Despite having a huge dependency on coal, the country has suffered severe supply problems in the past year.

To try to remedy this, the government has ordered the country’s largest state-run supplier, Coal India Limited (CIL), to sign contracts to supply at least 80 per cent of the required coal to power utilities or suffer penalties.

But this has been branded a “desperate move which will not save the industry” by analysts at business intelligence company GlobalData.

Their report also points out that the proposed penalties on CIL will only kick-in after three years, and therefore “will have no short-term effect on the coal supply shortage”.

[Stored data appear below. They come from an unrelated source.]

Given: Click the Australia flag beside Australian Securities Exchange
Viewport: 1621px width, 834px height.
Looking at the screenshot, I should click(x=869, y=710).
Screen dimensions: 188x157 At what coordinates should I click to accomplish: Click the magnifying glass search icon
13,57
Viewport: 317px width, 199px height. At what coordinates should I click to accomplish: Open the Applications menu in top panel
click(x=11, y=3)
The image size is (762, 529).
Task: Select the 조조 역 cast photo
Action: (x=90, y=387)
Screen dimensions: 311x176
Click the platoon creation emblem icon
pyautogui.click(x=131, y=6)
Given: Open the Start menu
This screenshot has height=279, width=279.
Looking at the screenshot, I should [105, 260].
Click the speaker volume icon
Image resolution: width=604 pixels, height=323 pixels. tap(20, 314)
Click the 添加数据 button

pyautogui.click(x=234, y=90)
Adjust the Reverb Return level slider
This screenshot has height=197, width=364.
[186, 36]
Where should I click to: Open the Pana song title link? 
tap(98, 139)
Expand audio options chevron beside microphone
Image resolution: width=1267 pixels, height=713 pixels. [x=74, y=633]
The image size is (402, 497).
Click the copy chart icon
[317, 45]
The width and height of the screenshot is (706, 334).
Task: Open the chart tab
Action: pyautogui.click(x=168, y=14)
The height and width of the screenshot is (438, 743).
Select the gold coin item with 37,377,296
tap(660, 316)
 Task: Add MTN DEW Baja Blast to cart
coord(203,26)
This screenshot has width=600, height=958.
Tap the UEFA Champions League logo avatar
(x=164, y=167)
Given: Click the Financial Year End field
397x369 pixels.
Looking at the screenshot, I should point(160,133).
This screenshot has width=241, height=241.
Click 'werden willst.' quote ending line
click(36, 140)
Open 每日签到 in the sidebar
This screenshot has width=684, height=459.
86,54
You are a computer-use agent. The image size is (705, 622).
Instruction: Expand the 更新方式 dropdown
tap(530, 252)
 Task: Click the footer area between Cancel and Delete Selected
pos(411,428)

GlobalData calls CIL’s domination of the India domestic coal market “near monopolistic” and states that it results in supply bottlenecks and delays in coal field development.

It adds: “There is a growing need for a transparent and credible coal pricing policy based on global norms.”

The report also states that foreign policies let down India’s coal industry. Indonesia accounts for 50 per cent of India’s imports, and a new Indonesian policy stipulating the benchmarking of coal prices to international market rates “will likely increase the cost of imports dramatically”, says the report.

Australia, which accounts for 5 per cent of India’s coal imports, has also now issued a draft mining law to impose taxes on coal and iron ore projects from next year.

The report concludes that “until the Indian government supports the coal industry or offers renewables as a suitably enticing alternative, the country seems set to keep on struggling”.